AL: Still in this spirit of sidestepping pictorial frontalness, you’ve recently become interested in the phenomenon of anisotropy. Can you explain for us what this weird object is that you’ve chosen to illustrate the cover of this issue?

PD: It’s an image found in a scientific article written for the layman about the possibility of diverting waves from their course. A blind panoptic construction, with its centre emptied out. Anisotropy is the property of being dependent on direction. Something that is anisotropic will present different features depending on its orientation. A sort of rule of play for seeing the succession of spaces. Le Plateau is being used in a labyrinthine sequence which introduces a back-and-forth—I was keen to use certain principles which permit the “reversibility” of the exhibition’s circuit.

AL: Light vibrations, effects of distortion and bedazzlement, and the rhythm of the sequences and cuts which give your films their form, all echo your painting, where you were already appropriating these destabilizing techniques. Like canvases and sculptures which catch our viewer’s eye to a point of imbalance, the screen becomes, to use your own words, “a sort of centre in which images are swallowed up”. Is there a metaphysics of the black hole behind all this?

PD: In the three films I’ve made to date, there is in each one an image-by-image, black-and-white composition, which creates a certain number of similarities with the structural film and the flicker film. What interests me in film is its spatial dimension. Like certain paintings, the screen produces both a centripetal effect, and a centrifugal one, at the moment when the light bounces off it and spreads, altering our perception of space.

The film Afterbids (16 mm. b/w, 4’15”) is made up of images from the credits of Hitchcock’s The Birds. Each image has been isolated and reworked by increasing the contrast and doing away with textual elements. The sequence is produced by procedures involving the permutation and decomposition of the initial movements. The movements of beating wings, reduced to the state of shadows and silhouettes, make left-to-right, up-and-down motions to offer a paranoid description of the screen which extends to the projection space.


AL: Right… your two new films being screened at Le Plateau are in colour and they each convey an aspect of a somewhat frightening modernity: allpowerful imagery and money, still very contemporary sources of anxiety… Can you tell us a bit more about the choice of those quite particular films, Truffaut’s Fahrenheit 451 and Richter’s Dreams That Money Can Buy, as repertories of images to be drawn from?

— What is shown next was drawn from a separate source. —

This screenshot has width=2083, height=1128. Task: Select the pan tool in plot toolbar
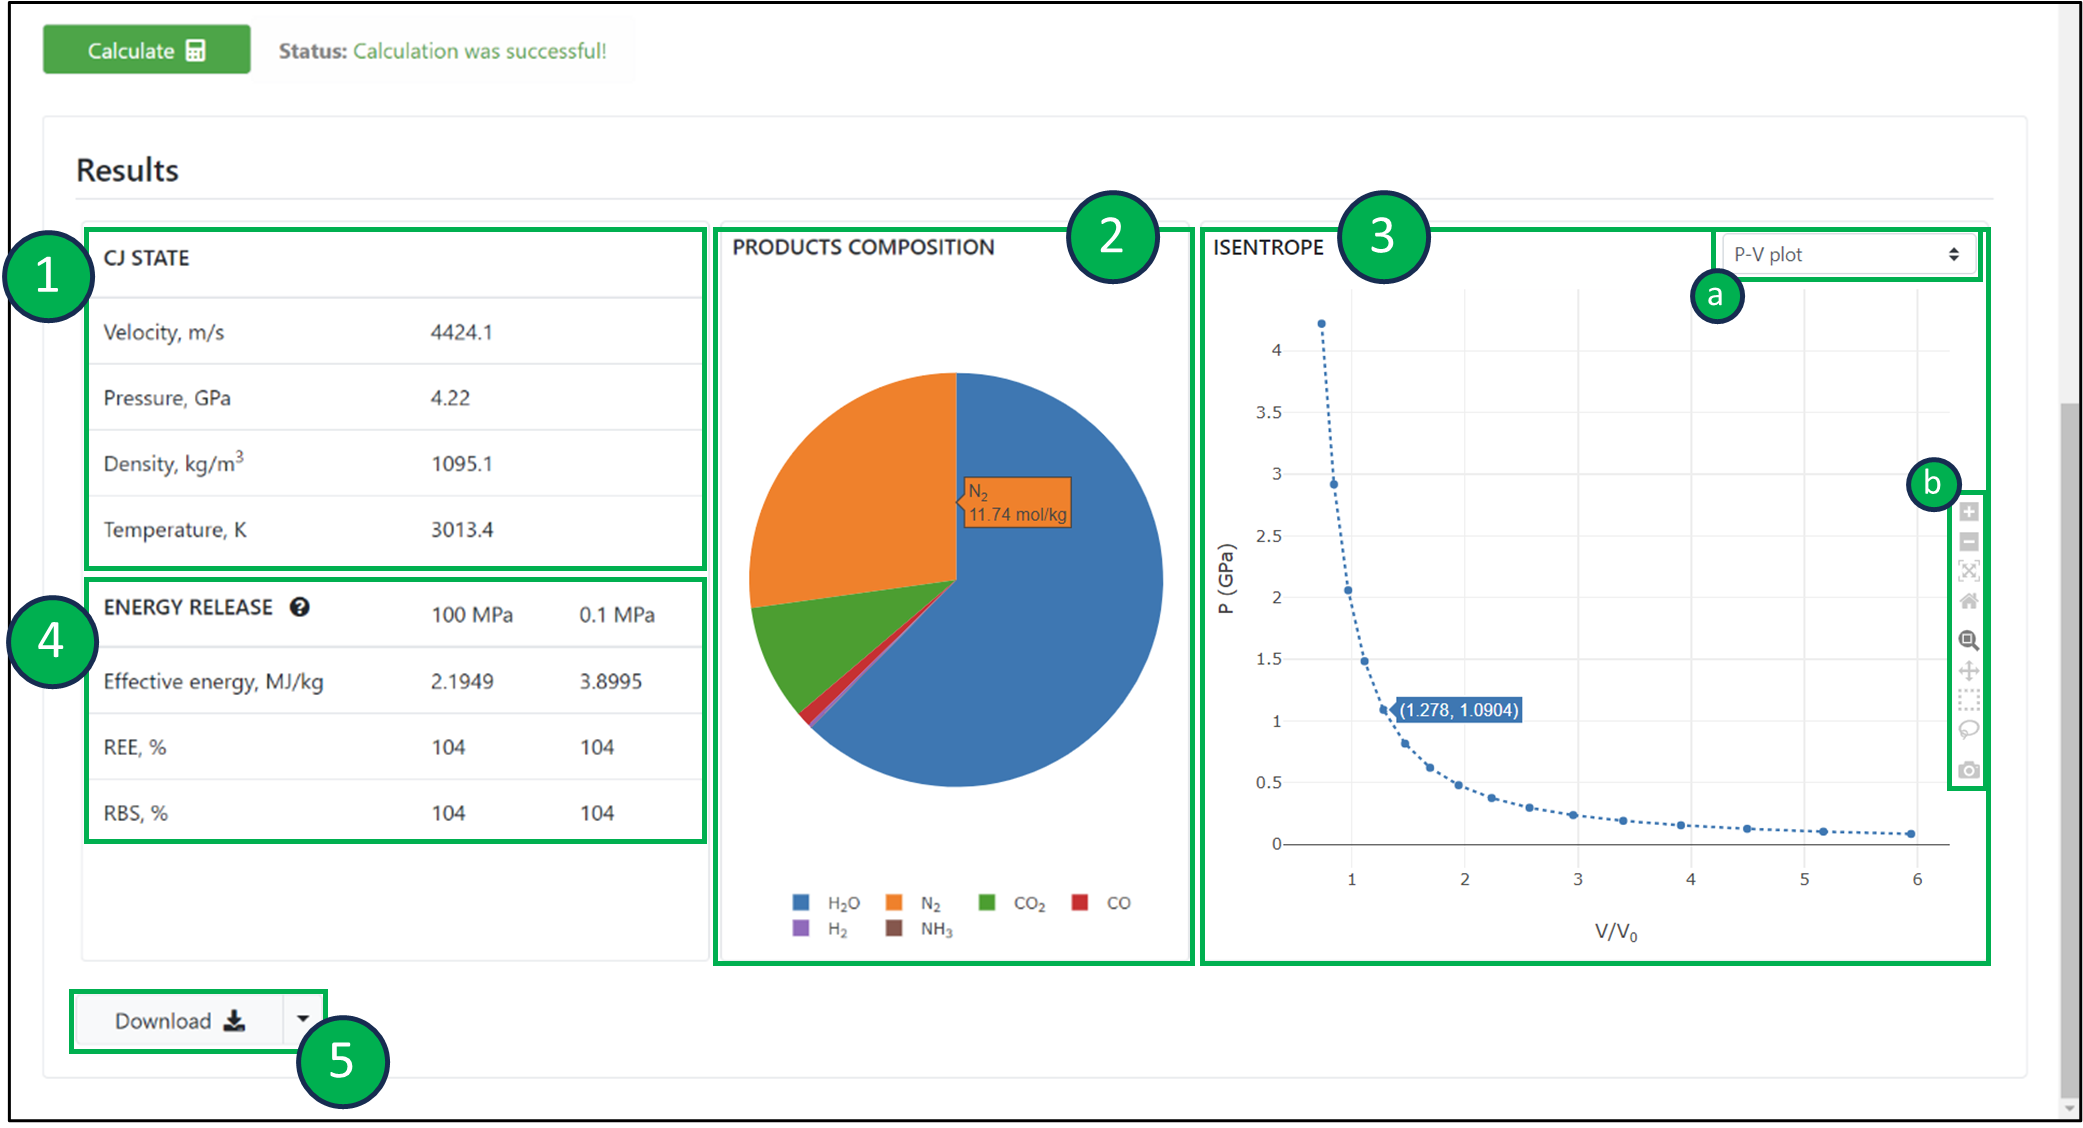pyautogui.click(x=1968, y=670)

PD: As far as Fahrenheit 451 is concerned, I was interested solely in the credits which are distinctive insomuch as they are spoken and not written, making a direct link with the outcome of the narrative about the art of memory and oralness. There is a succession of 17 shots showing zoom-ins on aerials, which are subsequently coloured in, with single hues. These are the antennae on the roofs of the studios; they were filmed at the very end of the shoot. There’s an analogy between the colours, the orthonormal system of the aerials, transmission and reception.

From Dreams That Money Can Buy I used the short sequences showing the baize cloth of a card game covered with bets, like so many geometric compositions. This was the final episode made by Hans Richter; in it colour has a symbolic function that transforms and duplicates. Last of all, it was a chance for me to try out a method of frantic, random editing, an acceleration that will be at the centre of the circuit.

1 Rosalind Krauss, “Sculpture in the Expanded Field”, October, vol.8, spring 1979, pp. 30-44.

2 Bob Nickas, Painting Abstraction: New Elements in Abstract Painting, Phaidon, London, 2009, p.7. « Maybe abstract painting has become a form of imaginative fiction».

Philippe Decrauzat, Le Plateau, Frac Ile-de-France, Paris, March 17 — May 15, 2011.